After creating Wordle to play with his girlfriend Palak Shah, software engineer Josh Wardle released it to the public in October. Within months it had become a worldwide phenomenon, with celebrities such as Trevor Noah joining the bandwagon.

Playing online once a day gives the player six chances to find a five-letter word, using the fewest guesses.

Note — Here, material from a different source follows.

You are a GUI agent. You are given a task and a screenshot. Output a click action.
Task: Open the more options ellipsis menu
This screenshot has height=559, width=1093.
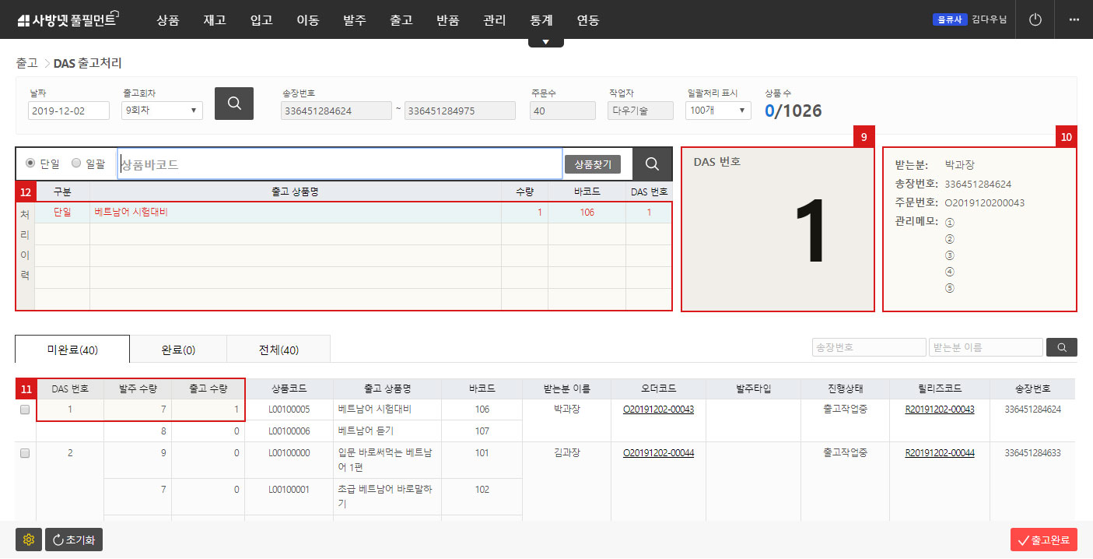point(1074,19)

Wordle, a word game played on mobile phones and tablets. REUTERS/Andrew Boyers/Illustration

“I would be lying if I said it hasn’t been a bit overwhelming,” Wardle said during a Publish on Twitter. “After all, I’m just one person, and it’s important to me that as Wordle grows, it continues to provide a great experience for everyone.”

The Times said it expects the acquisition to expand its digital content as it tries to reach the goal of 10 million subscribers by 2025.

The newspaper was an early adopter of the paywall when it launched digital subscription plans in 2011. This strategy has helped it reverse declining print revenue and create a digital business.

It also purchased other digital media such as subscription audio app Audm and product review website Wirecutter. Last month, he agreed to pay $550 million in cash for sports site The Athletic.

As The Times also seeks to grow paying readers outside of its core news content, games and puzzles have become a key part of a strategy to keep its audience engaged on its apps and Web sites.

Its Games unit, which has more than one million subscriptions, started with the Daily Crossword and later launched games such as Spelling Bee, Tiles, Letter Boxed and Vertex.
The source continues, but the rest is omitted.